In the past few years, there has been growing support for a new type of app called a Progressive Web Application (PWA). It is a term to describe a specific way to design and build applications. So where is this term from? “Progressive” means that the user experience is enhanced gradually based on the browser’s capabilities, and “web application” refers to an app running as a website, for example, Twitter or Uber.
PWAs provide an installable, app-like user experience for desktop or mobile and are delivered directly via the web. These web-based apps are fast, reliable, and always loading and performing at the same speed, regardless of network connection. Users can easily install a PWA and once installed, a PWA integrates with the operating system to behave like a native app. PWAs are a hybrid application that combines the functionality of a native app and the accessibility of a website, providing a superior user experience.
The term Progressive Web Application was first introduced in 2015 by Google Chrome engineer Alex Russell in a blog post. Here are the original nine requirements of a PWA, and a brief explanation of each.
The page looks good on different screen sizes (e.g., smartphone, tablet, desktop).

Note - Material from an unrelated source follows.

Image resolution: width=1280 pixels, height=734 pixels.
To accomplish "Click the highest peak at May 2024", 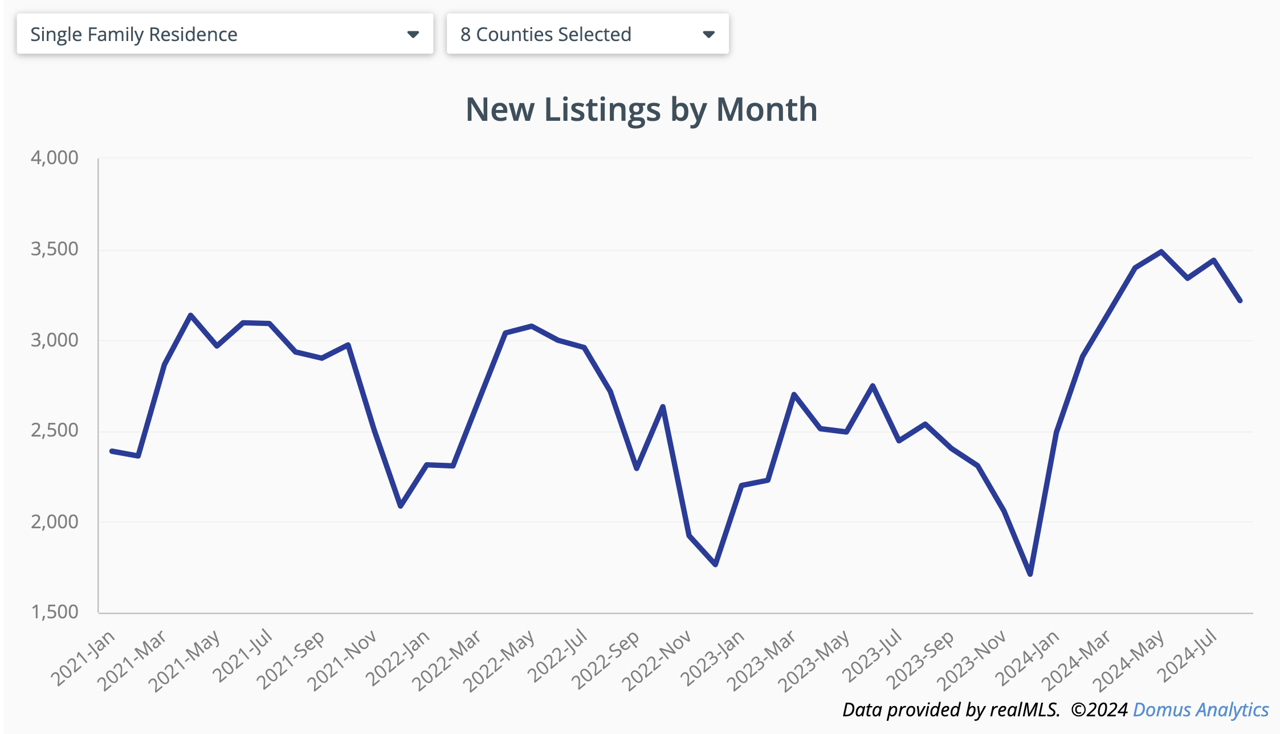I will [1161, 251].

Some functionality exists without an internet connection.
Has the look and feel of native apps.
Always up to date.
Utilizes a secure connection to mitigate multiple types of security threats. PWAs are served over HTTPS, where the communication protocol is encrypted using either Transport Layer Security (TLS) or Secure Sockets Layer (SSL).
Browsers identify PWAs automatically.
Can bring users back to the app using, for example, Push Notifications.
It can be stored to the home screen through browser-provided prompts, allowing users to “keep” apps they find most useful without the hassle of an app store.
Can be shared as plain URLs.
How Does a PWA Benefit End-Users?
A PWA can be accessed directly from the browser, skipping the need to visit the App Store, and saving valuable storage. Instead, users can simply open the browser, go to the PWA website, and use it as a native app. It can be stored to the home screen and launched from the Start menu, and run like all other installed apps, without an address bar or tabs.
A PWA provides fast, efficient functionality with the advantage of a responsive user interface like a native app. The application runs seamlessly like a native app with the help of cache and saves data like a regular website. It offers short loading time, instant updates, and responds quickly to user interactions with smooth animations and little to no scrolling.
A PWA responds quickly, even if the connection is unstable. If the user’s network connection is interrupted, either by a server error or internet issue, their cached data is stored in the browser. So, the next time the user logs in or reconnects, that data will still be there rather than it being lost.
The modern and natural feel offered by PWA makes it difficult for users to distinguish which native apps are using PWAs. Without having to install an app, users can use the application like a native app with a more user-friendly approach.
A PWA leverages modern capabilities and best practices to deliver a better end-user experience, without losing the advantages offered by the web. Users will be much more satisfied with the easy access, rich look, impressive loading speed, and many other features that a PWA offers!